Use a consistent date format throughout: "Month YYYY" (e.g., "March 2021") or "MM/YYYY" (e.g., "03/2021"). Be consistent across every entry.

#15

Spelling and Grammar Errors

Content

The Problem

A typo in a resume signals carelessness. In technical roles, errors in technology names (Kubernates instead of Kubernetes, Terrform instead of Terraform) will also reduce ATS keyword matching.

The Fix

Use Grammarly or similar tools for a final proofread. Ask a colleague to review. Pay special attention to the correct spelling of technology names — ATS matching is exact.

#16

Missing or Incorrect Certifications Formatting

ATS

The Problem

"AWS certified" does not match "AWS Certified Solutions Architect – Associate" in most ATS systems. The exact name is the keyword.

The Fix

List the full official certification name. Include the credential ID or link if available. Example: "AWS Certified Solutions Architect – Associate (SAA-C03), 2024."

#17

No GitHub or Portfolio Link

Content

The Problem

For software engineers, DevOps engineers, and data engineers, an active GitHub profile is one of the strongest trust signals available. Missing it leaves value on the table.

The Fix

Add your GitHub URL (and any relevant portfolio links) to your contact information. Ensure your pinned repositories have README files and demonstrate real work.

#18

Same Resume for Different Role Types

Content

The Problem

A DevOps engineer applying for both SRE and Platform Engineer roles should have different emphasis in each resume — SRE focuses on reliability/SLOs; Platform focuses on developer experience/IDP.

The Fix

Keep a master resume and create role-specific versions. Change the title, summary, and top bullets to match the specific role type. The rest can remain similar.

#19

Including References or "References Available Upon Request"

Format

The Problem

This phrase is assumed universally and wastes valuable real estate. References are only needed when explicitly requested.

The Fix

Remove this line entirely.
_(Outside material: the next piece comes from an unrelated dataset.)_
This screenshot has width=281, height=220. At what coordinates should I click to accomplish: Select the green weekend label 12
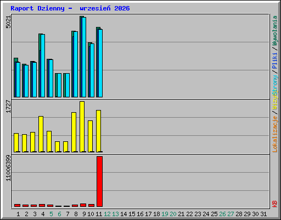(107, 214)
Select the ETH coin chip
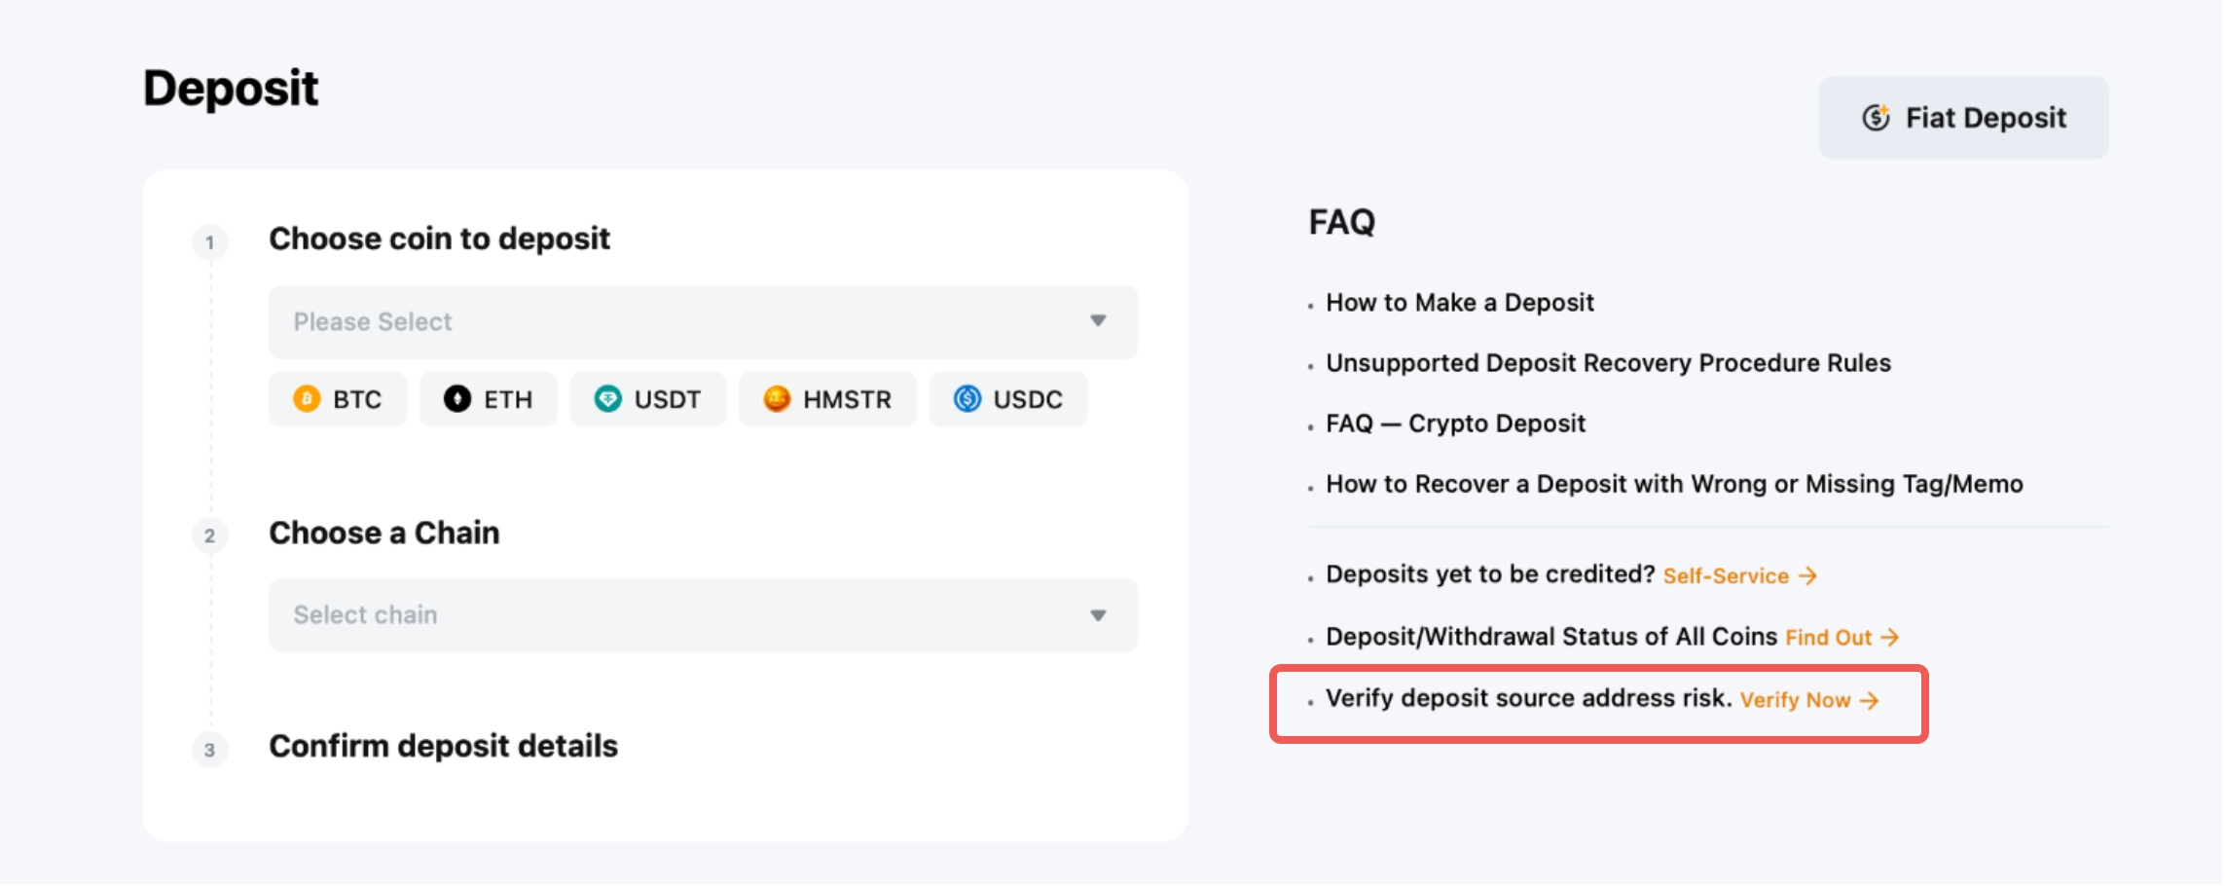The image size is (2225, 886). point(488,399)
Use the space for an additional achievement bullet.

#20

Not Testing Your Resume Before Submitting

ATS

The Problem

Most candidates submit their resume without knowing how it will look when parsed by ATS. A resume that reads perfectly in Adobe Acrobat may score 45% on ATS.

The Fix

Run your resume through an ATS checker before every application. Verify your score is 80%+, your keywords are matched, and your formatting is clean. This single step can significantly increase your interview rate.